* Work to complete *
Repeat the stretch of rows from the line containing "Screen dimensions: 619x458" through the end of the rows, both ends included, and nothing else.

##### Information given

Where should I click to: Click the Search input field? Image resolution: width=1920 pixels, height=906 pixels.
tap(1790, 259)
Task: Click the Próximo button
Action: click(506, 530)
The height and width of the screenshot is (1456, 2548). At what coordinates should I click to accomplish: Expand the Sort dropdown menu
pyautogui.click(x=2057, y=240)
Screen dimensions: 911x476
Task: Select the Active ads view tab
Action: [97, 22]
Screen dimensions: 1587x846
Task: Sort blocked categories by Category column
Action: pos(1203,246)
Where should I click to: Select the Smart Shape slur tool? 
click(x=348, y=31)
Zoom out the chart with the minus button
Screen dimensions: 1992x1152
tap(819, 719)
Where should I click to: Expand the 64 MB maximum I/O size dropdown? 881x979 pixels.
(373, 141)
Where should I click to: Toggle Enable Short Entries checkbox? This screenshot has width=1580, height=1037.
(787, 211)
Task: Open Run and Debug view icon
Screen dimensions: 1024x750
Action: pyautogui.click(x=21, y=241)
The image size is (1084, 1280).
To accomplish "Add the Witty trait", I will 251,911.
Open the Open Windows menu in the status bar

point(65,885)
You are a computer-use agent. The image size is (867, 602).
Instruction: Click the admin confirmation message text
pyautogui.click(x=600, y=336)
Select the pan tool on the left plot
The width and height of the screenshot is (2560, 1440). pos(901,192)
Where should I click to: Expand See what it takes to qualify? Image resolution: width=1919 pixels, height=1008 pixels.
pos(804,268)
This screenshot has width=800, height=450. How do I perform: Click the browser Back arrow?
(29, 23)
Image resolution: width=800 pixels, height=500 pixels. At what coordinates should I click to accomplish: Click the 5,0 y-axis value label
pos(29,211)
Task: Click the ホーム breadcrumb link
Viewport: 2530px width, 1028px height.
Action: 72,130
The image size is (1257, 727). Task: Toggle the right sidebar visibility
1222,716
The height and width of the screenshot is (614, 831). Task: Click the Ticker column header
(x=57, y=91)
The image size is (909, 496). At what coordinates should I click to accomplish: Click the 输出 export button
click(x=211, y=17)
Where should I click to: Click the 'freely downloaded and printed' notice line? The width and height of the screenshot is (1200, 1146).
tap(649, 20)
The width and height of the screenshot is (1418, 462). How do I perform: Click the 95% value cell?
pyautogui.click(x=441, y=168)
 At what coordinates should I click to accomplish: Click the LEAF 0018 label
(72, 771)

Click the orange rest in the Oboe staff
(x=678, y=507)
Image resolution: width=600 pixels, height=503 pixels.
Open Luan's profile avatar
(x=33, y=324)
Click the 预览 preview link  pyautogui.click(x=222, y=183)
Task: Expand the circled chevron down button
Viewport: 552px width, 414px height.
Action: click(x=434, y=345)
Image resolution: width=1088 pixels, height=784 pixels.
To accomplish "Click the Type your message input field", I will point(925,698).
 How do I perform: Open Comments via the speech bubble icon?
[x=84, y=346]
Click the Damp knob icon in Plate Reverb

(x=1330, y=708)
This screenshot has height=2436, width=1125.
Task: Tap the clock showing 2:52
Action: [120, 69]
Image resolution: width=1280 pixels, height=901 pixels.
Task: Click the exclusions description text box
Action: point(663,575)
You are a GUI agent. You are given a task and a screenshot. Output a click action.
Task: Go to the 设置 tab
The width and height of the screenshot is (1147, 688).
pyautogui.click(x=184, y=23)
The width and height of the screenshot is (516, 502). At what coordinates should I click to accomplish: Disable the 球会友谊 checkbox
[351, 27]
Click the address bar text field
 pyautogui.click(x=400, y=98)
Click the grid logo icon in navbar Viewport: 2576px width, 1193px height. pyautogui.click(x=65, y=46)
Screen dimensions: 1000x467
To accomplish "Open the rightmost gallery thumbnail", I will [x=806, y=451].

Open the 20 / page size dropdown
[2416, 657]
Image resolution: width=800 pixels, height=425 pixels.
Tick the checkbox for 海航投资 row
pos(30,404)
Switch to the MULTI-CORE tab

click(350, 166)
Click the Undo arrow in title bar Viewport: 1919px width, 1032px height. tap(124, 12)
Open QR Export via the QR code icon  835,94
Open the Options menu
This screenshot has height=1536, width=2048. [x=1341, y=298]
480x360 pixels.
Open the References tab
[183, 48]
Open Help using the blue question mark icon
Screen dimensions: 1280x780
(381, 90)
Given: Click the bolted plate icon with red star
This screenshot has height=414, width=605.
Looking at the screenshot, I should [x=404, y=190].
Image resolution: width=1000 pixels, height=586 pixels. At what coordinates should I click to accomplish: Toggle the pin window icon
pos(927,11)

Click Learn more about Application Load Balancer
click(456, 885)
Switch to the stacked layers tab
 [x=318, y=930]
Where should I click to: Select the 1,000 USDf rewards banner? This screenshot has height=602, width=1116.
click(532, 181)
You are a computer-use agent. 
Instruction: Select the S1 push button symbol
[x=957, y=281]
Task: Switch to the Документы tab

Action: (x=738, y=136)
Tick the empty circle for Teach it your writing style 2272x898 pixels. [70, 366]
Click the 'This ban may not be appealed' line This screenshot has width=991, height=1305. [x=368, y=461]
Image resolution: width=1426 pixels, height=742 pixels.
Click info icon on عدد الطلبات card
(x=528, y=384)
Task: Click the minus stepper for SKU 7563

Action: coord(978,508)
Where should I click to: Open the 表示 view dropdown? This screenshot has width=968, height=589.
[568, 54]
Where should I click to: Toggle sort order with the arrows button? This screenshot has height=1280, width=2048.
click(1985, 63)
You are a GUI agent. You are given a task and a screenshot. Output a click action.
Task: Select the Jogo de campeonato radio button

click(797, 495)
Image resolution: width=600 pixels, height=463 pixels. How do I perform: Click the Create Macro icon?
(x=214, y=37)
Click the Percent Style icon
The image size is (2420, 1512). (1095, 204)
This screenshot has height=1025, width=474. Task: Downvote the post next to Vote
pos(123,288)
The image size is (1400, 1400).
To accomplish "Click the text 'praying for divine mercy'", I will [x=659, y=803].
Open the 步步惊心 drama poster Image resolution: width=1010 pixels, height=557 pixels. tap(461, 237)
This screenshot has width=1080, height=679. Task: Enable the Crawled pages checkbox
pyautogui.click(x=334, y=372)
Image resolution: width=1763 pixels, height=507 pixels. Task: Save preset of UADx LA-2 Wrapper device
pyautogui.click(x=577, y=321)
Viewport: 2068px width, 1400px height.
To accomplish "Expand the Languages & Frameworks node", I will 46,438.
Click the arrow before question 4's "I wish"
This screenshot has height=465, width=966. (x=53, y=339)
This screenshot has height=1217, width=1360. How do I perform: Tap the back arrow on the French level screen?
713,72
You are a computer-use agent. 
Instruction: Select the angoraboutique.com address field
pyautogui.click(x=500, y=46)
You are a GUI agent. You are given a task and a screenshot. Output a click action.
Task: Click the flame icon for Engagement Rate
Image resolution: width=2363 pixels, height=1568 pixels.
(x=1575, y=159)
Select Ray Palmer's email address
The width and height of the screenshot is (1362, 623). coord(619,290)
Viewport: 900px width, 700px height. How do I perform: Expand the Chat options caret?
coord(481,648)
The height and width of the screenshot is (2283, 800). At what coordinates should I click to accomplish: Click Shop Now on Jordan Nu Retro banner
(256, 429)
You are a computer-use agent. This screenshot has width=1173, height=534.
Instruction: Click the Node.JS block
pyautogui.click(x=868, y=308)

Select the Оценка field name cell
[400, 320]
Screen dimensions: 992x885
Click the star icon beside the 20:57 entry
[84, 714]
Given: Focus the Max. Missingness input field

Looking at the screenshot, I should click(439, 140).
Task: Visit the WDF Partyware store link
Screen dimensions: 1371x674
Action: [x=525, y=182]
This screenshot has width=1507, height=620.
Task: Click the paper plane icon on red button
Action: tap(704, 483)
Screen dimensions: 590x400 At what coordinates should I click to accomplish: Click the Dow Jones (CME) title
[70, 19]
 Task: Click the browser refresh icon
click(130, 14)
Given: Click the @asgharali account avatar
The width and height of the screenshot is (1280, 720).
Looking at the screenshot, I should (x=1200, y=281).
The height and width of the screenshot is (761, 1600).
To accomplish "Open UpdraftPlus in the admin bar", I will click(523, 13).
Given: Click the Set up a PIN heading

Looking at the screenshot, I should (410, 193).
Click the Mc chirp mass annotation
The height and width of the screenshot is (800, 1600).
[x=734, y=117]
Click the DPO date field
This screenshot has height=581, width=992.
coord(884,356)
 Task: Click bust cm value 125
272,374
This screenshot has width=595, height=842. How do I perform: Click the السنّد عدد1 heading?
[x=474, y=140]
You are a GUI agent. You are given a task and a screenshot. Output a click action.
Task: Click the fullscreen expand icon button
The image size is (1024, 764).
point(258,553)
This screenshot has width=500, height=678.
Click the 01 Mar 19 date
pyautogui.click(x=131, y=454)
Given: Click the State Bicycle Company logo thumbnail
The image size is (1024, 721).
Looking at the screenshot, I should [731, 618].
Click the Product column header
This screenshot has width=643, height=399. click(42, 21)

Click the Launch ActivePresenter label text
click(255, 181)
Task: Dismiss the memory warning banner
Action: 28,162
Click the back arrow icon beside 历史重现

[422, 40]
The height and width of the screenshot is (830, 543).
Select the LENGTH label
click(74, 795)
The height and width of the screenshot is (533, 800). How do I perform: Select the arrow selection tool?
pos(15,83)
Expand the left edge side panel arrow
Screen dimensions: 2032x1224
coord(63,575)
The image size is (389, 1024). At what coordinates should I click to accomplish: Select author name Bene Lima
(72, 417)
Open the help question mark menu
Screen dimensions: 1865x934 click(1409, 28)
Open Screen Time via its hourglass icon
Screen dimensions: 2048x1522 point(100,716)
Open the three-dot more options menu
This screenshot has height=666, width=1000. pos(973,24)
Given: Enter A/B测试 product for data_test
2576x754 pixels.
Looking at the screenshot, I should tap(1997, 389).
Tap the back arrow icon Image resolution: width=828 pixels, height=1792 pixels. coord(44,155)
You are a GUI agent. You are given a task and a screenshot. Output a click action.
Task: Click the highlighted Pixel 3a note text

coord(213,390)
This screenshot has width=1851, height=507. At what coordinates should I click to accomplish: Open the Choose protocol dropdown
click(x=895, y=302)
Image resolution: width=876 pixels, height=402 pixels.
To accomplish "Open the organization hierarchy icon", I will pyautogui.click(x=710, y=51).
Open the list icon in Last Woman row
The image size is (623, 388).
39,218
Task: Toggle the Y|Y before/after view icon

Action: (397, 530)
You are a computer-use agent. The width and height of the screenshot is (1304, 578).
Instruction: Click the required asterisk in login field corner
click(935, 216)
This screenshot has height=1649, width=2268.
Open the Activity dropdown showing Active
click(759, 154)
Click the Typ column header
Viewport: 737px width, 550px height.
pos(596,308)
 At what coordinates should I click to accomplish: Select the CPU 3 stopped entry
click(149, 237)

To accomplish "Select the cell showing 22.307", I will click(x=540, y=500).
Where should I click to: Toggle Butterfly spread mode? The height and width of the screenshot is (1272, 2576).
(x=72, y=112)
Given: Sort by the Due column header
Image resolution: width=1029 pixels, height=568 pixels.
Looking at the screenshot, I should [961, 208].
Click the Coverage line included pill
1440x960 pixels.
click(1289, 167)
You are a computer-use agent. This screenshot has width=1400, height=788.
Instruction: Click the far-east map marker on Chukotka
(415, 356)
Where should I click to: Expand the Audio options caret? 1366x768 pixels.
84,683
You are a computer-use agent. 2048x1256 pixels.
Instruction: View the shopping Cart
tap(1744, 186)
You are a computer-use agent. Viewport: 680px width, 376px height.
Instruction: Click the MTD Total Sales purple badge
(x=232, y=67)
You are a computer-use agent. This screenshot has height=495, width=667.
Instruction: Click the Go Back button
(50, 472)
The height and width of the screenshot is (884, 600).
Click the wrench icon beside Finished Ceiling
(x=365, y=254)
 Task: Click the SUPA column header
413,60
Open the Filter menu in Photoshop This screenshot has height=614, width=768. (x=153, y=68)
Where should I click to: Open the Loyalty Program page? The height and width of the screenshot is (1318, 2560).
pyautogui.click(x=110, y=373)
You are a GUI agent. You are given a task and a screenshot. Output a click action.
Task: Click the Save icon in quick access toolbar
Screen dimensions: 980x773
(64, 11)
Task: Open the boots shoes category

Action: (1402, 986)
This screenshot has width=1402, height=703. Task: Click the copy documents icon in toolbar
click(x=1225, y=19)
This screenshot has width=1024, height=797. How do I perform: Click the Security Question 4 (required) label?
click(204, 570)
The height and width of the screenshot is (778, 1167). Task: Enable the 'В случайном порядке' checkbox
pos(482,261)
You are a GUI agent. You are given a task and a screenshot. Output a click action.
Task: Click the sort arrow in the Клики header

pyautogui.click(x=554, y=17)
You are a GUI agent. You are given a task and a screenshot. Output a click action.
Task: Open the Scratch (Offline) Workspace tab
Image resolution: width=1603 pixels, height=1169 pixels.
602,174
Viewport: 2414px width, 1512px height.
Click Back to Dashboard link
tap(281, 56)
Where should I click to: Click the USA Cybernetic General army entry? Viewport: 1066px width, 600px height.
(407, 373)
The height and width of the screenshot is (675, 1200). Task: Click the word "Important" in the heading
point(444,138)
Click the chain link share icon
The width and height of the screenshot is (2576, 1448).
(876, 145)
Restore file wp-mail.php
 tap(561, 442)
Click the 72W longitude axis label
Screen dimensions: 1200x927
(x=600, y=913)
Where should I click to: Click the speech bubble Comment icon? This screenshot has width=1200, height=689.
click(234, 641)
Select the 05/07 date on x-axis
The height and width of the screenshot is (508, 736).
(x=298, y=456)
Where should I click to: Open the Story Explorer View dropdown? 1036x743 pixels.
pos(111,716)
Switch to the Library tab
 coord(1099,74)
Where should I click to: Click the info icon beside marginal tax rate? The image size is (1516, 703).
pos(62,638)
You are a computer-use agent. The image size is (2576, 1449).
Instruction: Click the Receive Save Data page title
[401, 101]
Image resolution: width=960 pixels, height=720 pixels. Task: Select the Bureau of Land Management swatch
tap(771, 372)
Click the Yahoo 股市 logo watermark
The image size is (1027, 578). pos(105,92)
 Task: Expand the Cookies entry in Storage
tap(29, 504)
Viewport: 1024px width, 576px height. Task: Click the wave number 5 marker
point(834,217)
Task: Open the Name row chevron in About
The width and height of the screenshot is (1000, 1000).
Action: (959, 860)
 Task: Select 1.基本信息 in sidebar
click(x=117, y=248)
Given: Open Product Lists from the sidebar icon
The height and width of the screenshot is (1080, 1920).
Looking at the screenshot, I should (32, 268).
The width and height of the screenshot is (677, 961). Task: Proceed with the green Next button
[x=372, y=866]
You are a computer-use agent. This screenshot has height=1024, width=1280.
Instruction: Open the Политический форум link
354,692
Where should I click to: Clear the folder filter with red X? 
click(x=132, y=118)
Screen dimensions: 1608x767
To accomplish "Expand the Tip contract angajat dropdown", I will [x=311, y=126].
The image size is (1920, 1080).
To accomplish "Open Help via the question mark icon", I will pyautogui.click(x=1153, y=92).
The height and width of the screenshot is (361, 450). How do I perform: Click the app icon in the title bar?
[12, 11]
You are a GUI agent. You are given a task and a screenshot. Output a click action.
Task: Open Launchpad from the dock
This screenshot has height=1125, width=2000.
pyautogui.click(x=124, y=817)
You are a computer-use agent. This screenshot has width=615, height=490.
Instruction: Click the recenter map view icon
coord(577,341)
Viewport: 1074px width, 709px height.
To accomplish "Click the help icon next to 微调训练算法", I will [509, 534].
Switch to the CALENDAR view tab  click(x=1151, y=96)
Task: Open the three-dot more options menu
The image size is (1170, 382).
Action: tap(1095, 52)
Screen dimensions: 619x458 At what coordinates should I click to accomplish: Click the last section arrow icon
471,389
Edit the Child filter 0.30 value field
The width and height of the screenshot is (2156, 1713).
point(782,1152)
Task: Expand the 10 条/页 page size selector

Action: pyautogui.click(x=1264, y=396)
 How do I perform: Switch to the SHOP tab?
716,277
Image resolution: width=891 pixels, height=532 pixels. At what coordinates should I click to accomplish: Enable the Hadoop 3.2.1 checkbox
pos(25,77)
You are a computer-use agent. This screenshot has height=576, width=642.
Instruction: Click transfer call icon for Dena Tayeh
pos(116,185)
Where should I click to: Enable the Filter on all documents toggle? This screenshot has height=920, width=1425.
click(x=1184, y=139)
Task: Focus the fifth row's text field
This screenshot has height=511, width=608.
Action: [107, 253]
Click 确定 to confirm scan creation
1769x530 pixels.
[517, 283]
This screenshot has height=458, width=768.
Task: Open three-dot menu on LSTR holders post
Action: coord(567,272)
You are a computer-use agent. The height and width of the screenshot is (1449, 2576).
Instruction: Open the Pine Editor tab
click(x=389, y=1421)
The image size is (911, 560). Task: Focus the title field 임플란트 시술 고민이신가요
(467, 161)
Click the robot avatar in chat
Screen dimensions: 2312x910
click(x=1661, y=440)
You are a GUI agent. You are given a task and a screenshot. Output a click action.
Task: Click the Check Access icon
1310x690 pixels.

##########

* Task answer *
Screen dimensions: 619x458 At what coordinates should I click to accomplish: Click the last section arrow icon
471,389
Edit the Child filter 0.30 value field
The width and height of the screenshot is (2156, 1713).
point(782,1152)
Task: Expand the 10 条/页 page size selector

Action: pyautogui.click(x=1264, y=396)
 How do I perform: Switch to the SHOP tab?
716,277
Image resolution: width=891 pixels, height=532 pixels. At what coordinates should I click to accomplish: Enable the Hadoop 3.2.1 checkbox
pos(25,77)
You are a computer-use agent. This screenshot has height=576, width=642.
Instruction: Click transfer call icon for Dena Tayeh
pos(116,185)
Where should I click to: Enable the Filter on all documents toggle? This screenshot has height=920, width=1425.
click(x=1184, y=139)
Task: Focus the fifth row's text field
This screenshot has height=511, width=608.
Action: [107, 253]
Click 确定 to confirm scan creation
1769x530 pixels.
[517, 283]
This screenshot has height=458, width=768.
Task: Open three-dot menu on LSTR holders post
Action: coord(567,272)
You are a computer-use agent. The height and width of the screenshot is (1449, 2576).
Instruction: Open the Pine Editor tab
click(x=389, y=1421)
The image size is (911, 560). Task: Focus the title field 임플란트 시술 고민이신가요
(467, 161)
Click the robot avatar in chat
Screen dimensions: 2312x910
click(x=1661, y=440)
You are a GUI agent. You are given a task and a screenshot. Output a click action.
Task: Click the Check Access icon
1310x690 pixels.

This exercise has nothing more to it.